Джоэл понимал, что это уже не первый раз. И сердце его разрывалось от отчаяния и ненависти. «Ее надо спасать!» — было его первой мыслью, и рука сама потянулась к мечу. Он уже готовился вынести окно вместе с рамой и изрубить на куски Зерефа. Но отчего-то остановился, замешкался. Если бы Джолин сопротивлялась, если бы пекарь притиснул ее в темном углу против воли, Джоэл бы не раздумывал ни секунды. Но она молчала, очевидно, опасаясь разбудить жену пекаря. Преступление совершалось с согласия жертвы.

«Чего я ждал от девчонки из трущоб?» — с омерзением подумал Джоэл, пока Джолин покорно отдавалась пекарю. Сквозь щель окна Джоэл видел все, видел слишком много, слишком неправильно, задыхаясь, глотая горечь. И не мог уйти, не мог прекратить эту пытку.

«Все! Хватит! Довольно! С меня довольно!» — беззвучно крикнул он себе и торопливо спустился по лестнице. Его уже не заботило, кто узнает о вторжении. Он бежал прочь с Королевской Улицы, шумно волоча искалеченную ногу, загребая ножнами бесполезного меча. Он уносился, как вор, как побитый пес.

«Джолин… Джолин… Просто шлюха Зерефа Мара и информатор бунтовщиков. Использовала меня, втиралась в доверие, вот даже в цитадель проникла как свидетель. Кто знает, не украла ли из госпиталя пару ампул новых стимуляторов, — озлобленно думал он, медленно тащась по пустынным ночным улицам, но тут же каялся в собственных мыслях: — Нет! Нет! Ли тоже не мог вырваться. Но Ли… Ли сбежал! А Джолин… Джолин так уже… сколько лет? Но Ли парень, он дрался. А Джолин… Джолин каждое утро выходит с пирожками. Ее никто не приковывает цепями. Она могла уйти, могла сбежать. Сбежать ко мне. Я ведь ждал, я так ждал!»

Подозревать и увидеть воочию — слишком разные вещи. Джоэл злился, на себя, на свою наивность, и на Джолин. Робкое и трогательное доверие между ними рухнуло в одночасье. Он не представлял, что заставляло ее оставаться в пекарне, какой злой рок велел отдаваться Зерефу Мару. Может, ему померещилось отвращение в ее глазах? Может, ему померещилось, будто она посмотрела не в темноту, а на него? Будто… просила помощи. Но он не угадал, не распознал.

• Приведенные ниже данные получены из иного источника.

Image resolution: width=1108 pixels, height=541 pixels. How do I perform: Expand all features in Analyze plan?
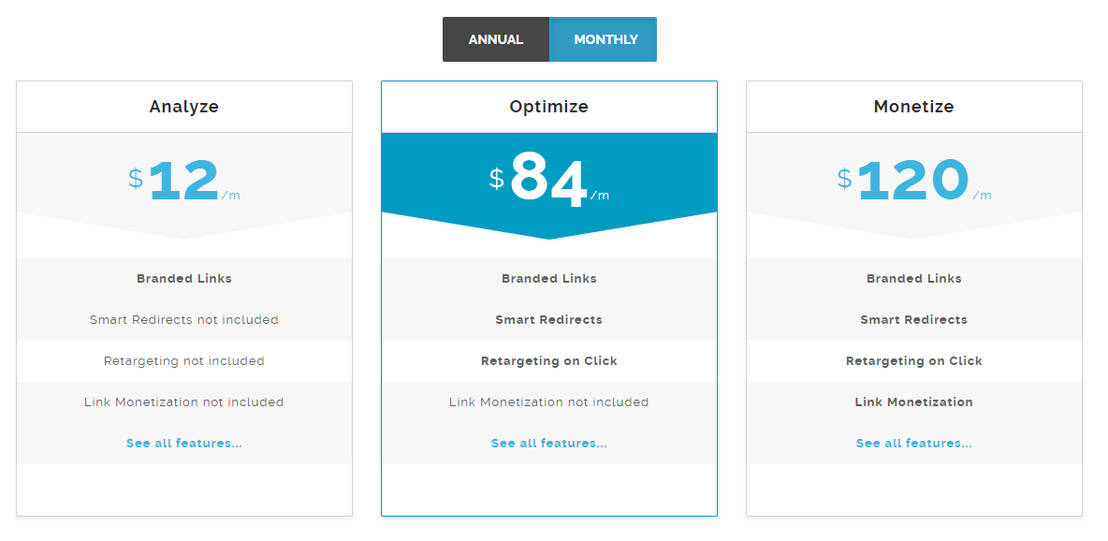(184, 443)
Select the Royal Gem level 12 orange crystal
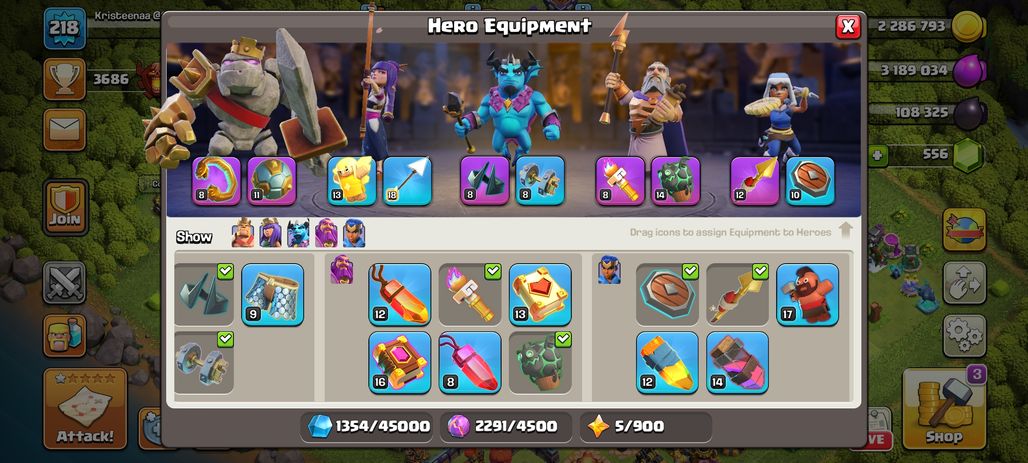The width and height of the screenshot is (1028, 463). pos(399,294)
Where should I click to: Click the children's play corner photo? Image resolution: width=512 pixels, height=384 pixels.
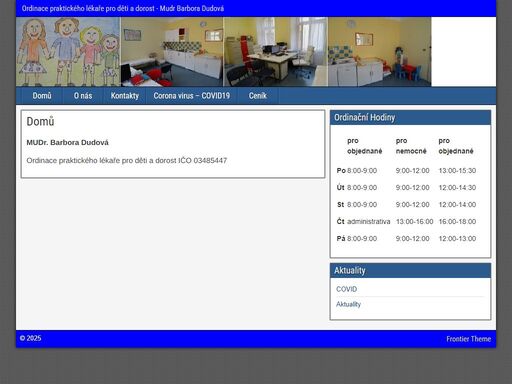[380, 52]
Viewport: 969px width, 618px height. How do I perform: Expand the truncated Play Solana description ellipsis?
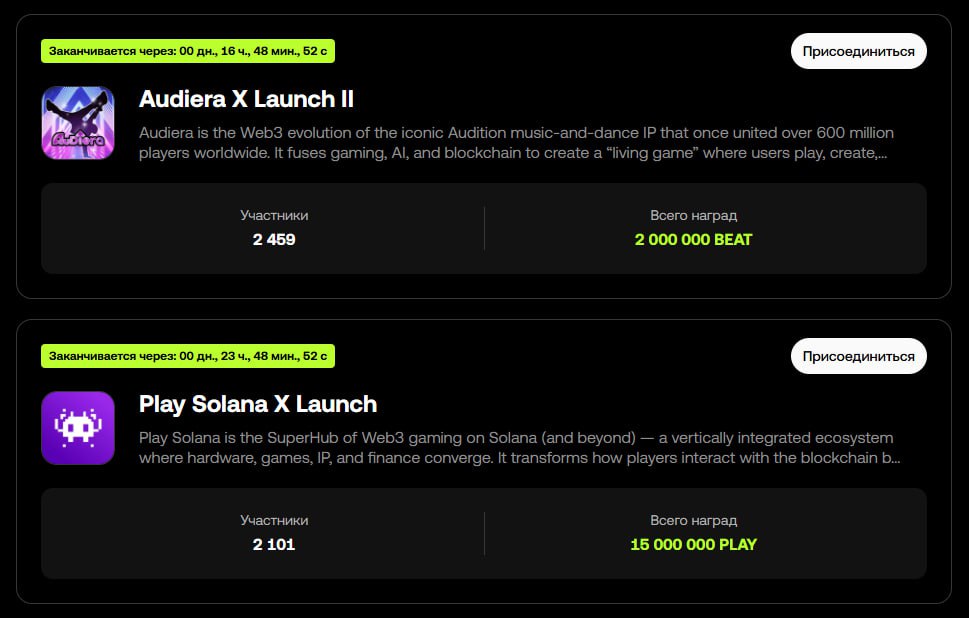point(894,459)
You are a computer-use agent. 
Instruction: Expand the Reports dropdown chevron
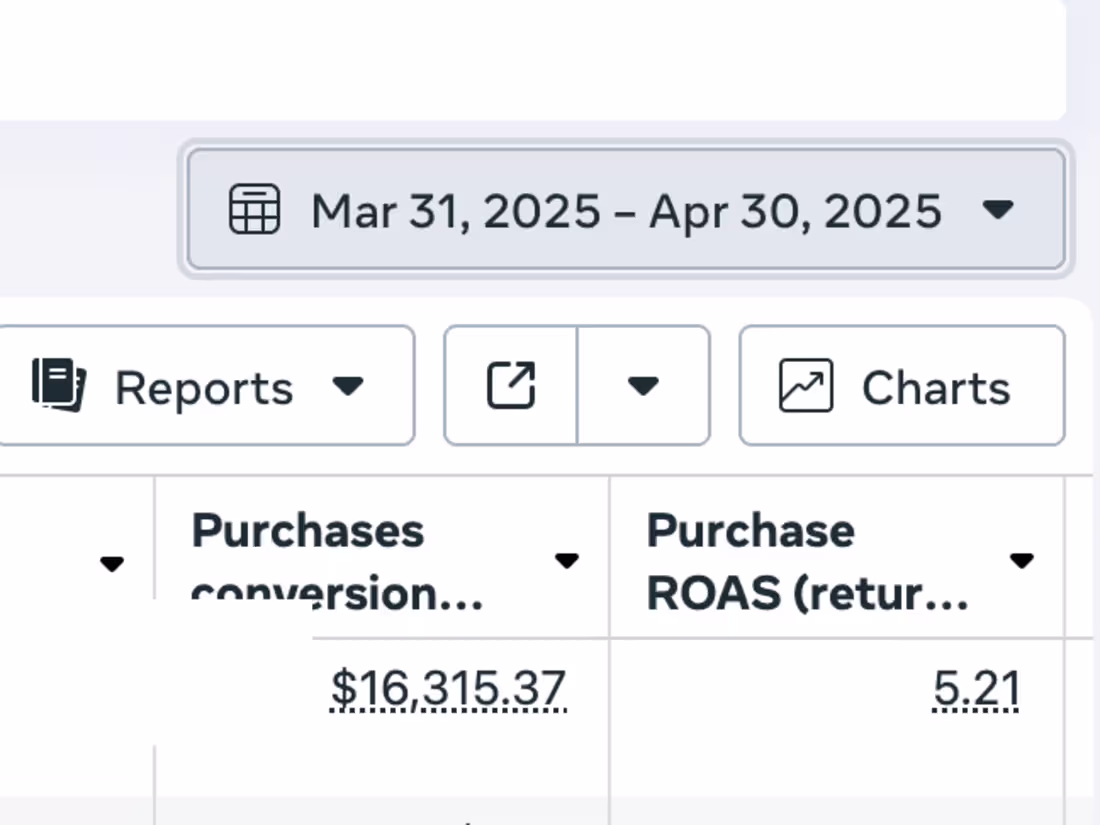(x=348, y=387)
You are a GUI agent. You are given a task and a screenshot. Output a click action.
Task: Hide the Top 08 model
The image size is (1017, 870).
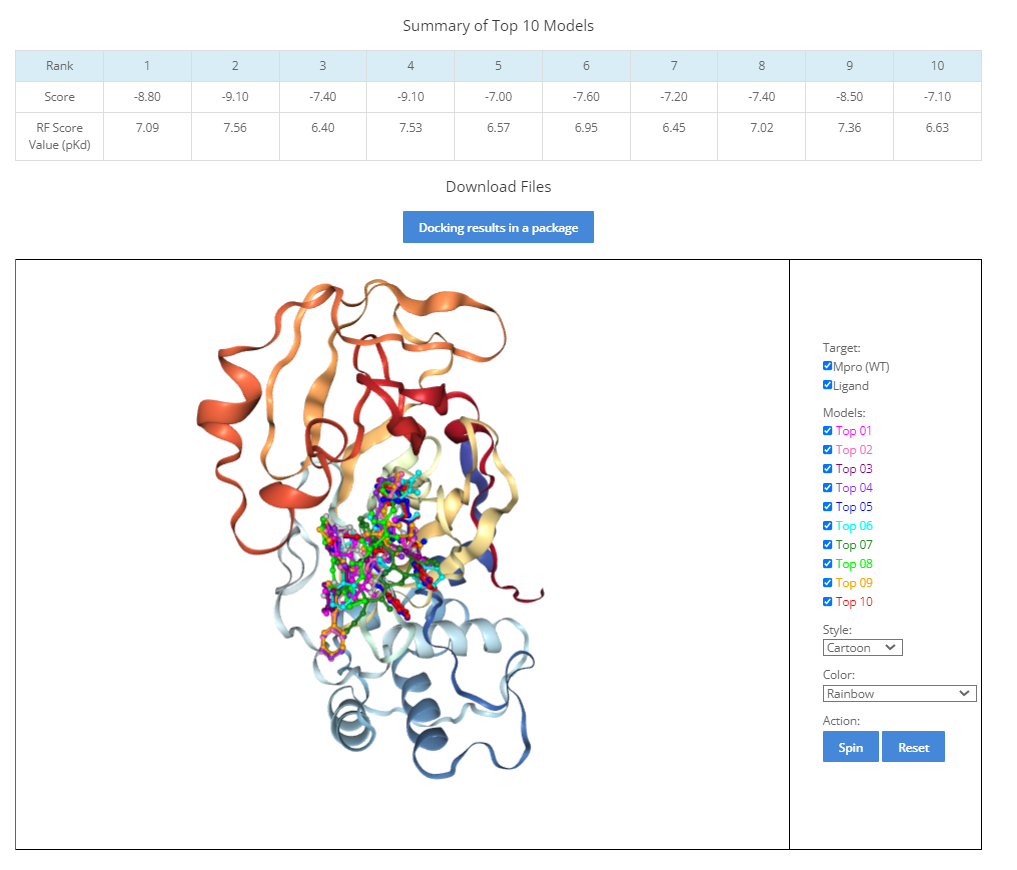[x=827, y=564]
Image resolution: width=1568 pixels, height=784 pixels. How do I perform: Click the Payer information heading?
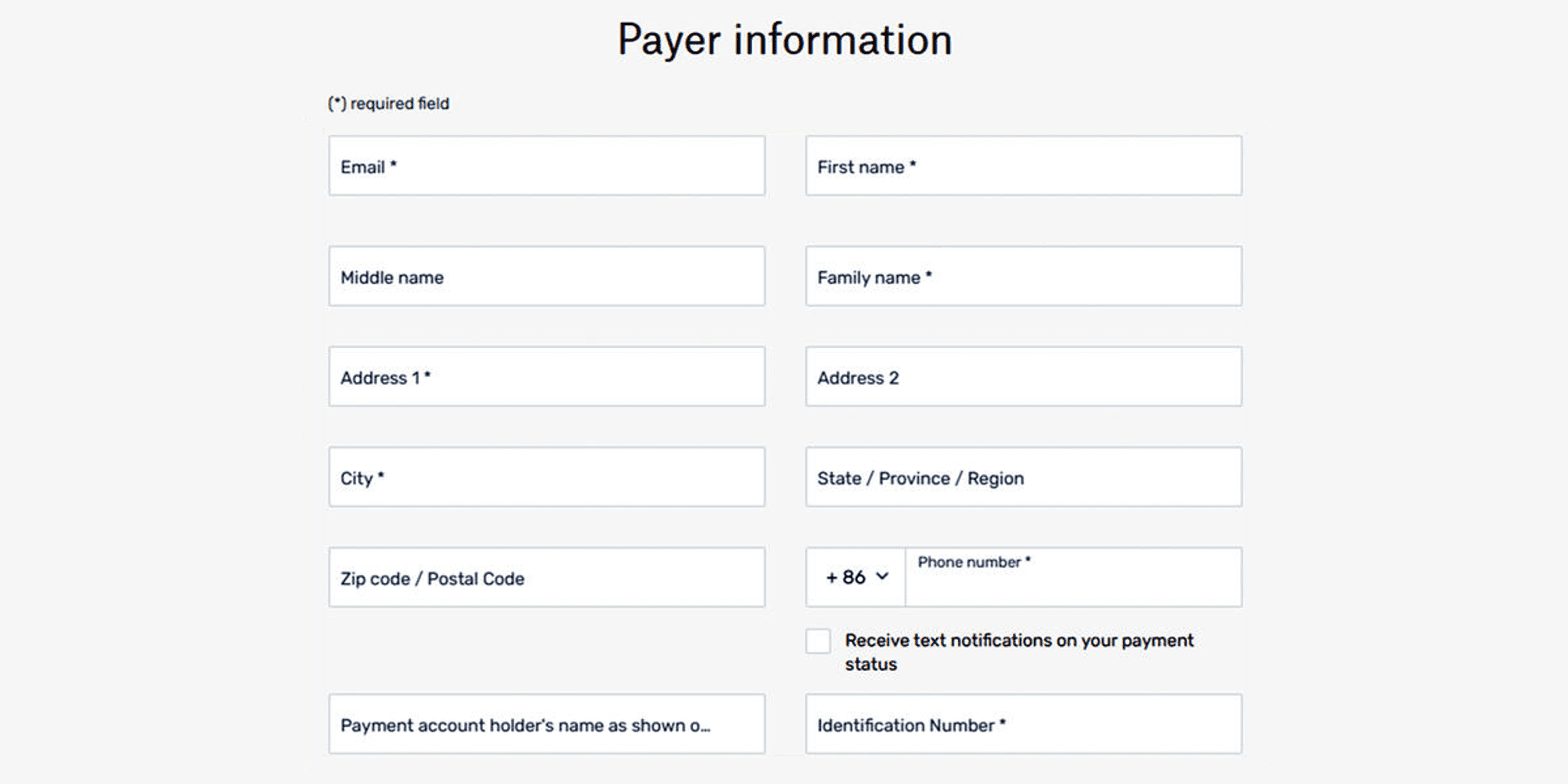tap(785, 39)
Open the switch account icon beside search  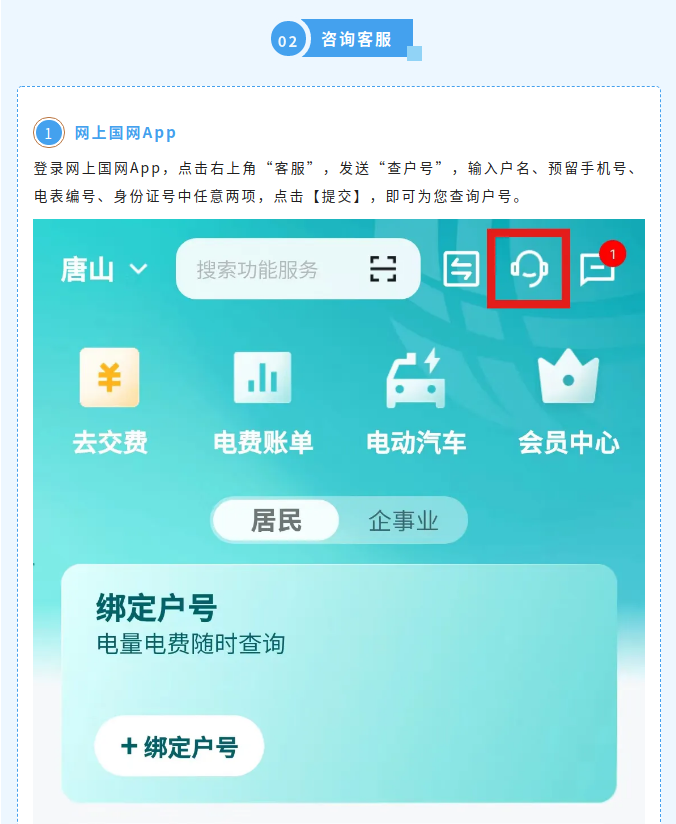coord(461,269)
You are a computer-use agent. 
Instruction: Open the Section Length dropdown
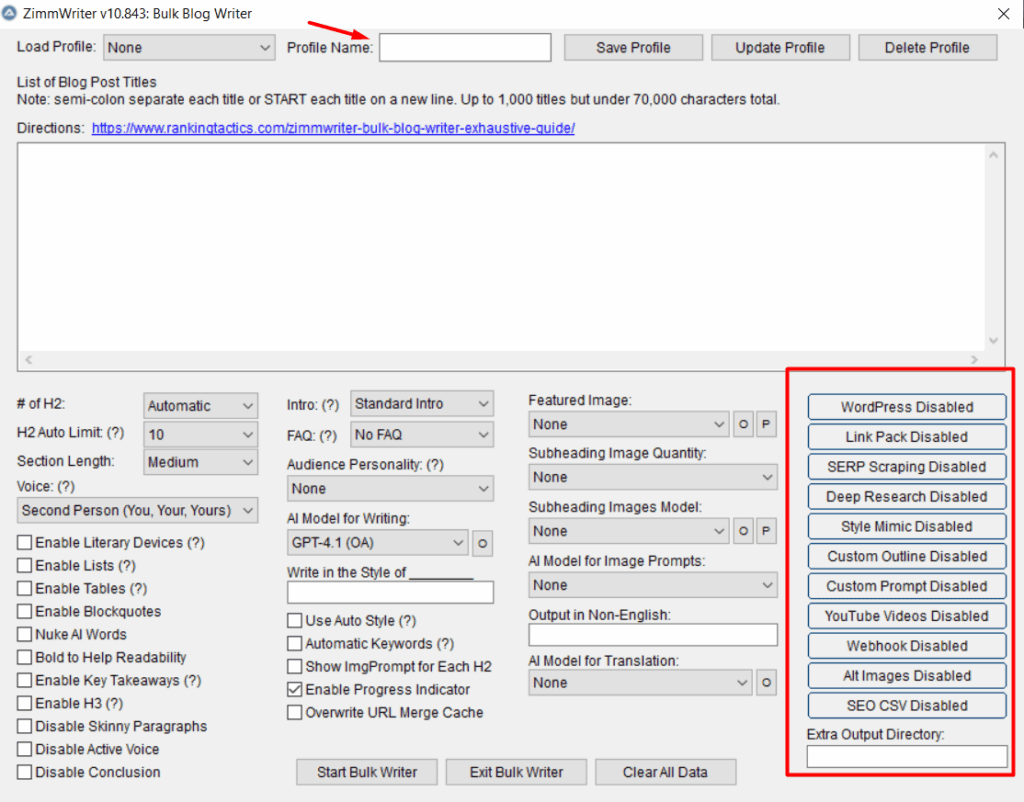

Она солгала, опять солгала. Он же просил верить в него, просил доверять. Ради нее Ли разведывал о клиентах пекарни, привлек даже Мио к общему делу. Ради нее они сражались с Вестником Змея. С ее именем на устах Джоэл умирал на заваленной трупами мостовой. Все ради нее!

А она не захотела довериться и сбежать из пекарни еще в тот день, когда угощала земляникой. Воспоминания о сладком вкусе отзывалось горьким ядом на губах. Тех губах, которые в эту ночь терзал и кусал Зереф Мар.

Тянулась и мучилась долгая ночь, где под светом Алого Глаза спали далеко не все. Джоэл шатался по улицам, хватаясь за стены. Все тело немилосердно трясло, мысли путались, окатывая то гневом, то отчаянием.

Он ощущал себя преданным. Не столько из-за того, что увидел в окне, сколько из-за слишком долгого молчания Джолин. Она не доверяла. Так о каком сотрудничестве могла идти речь? Он ведь клялся избавить от кошмаров, вывести в новую жизнь. Только какую? Сам не ведал.

Видимо, клеймо охотника — это проклятье. Они ночные звери не лучше сомнов: утаскивают в темные норы цитадели, мучают на допросах и казнят на заднем дворе психушки. Так повелось двести лет назад, когда агонизирующий город установил новый порядок, чтобы выжить. Или уже не двести лет, ведь Змей перемолол ход времени и, видно, всю их хлипкую человечность. Остались только разврат и жестокость.

— Джо… Джо! Где Джолин?

Голос Ли пробивался сквозь липкий полусон, в который Джоэл снова погрузился возле стола в мансарде. До дома он добрался посреди ночи, кое-как, хромая и несколько раз едва не падая.

Новое потрясение точно сорвало рубцы на всех ранах, дрожь прошивала от темени до кончиков ног, спутывала реакции, меняла причины и следствия местами. Похоже, он уже сошел с ума от всевозможных стимуляторов и обезболивающих, с ним что-то сделали, как-то изменили.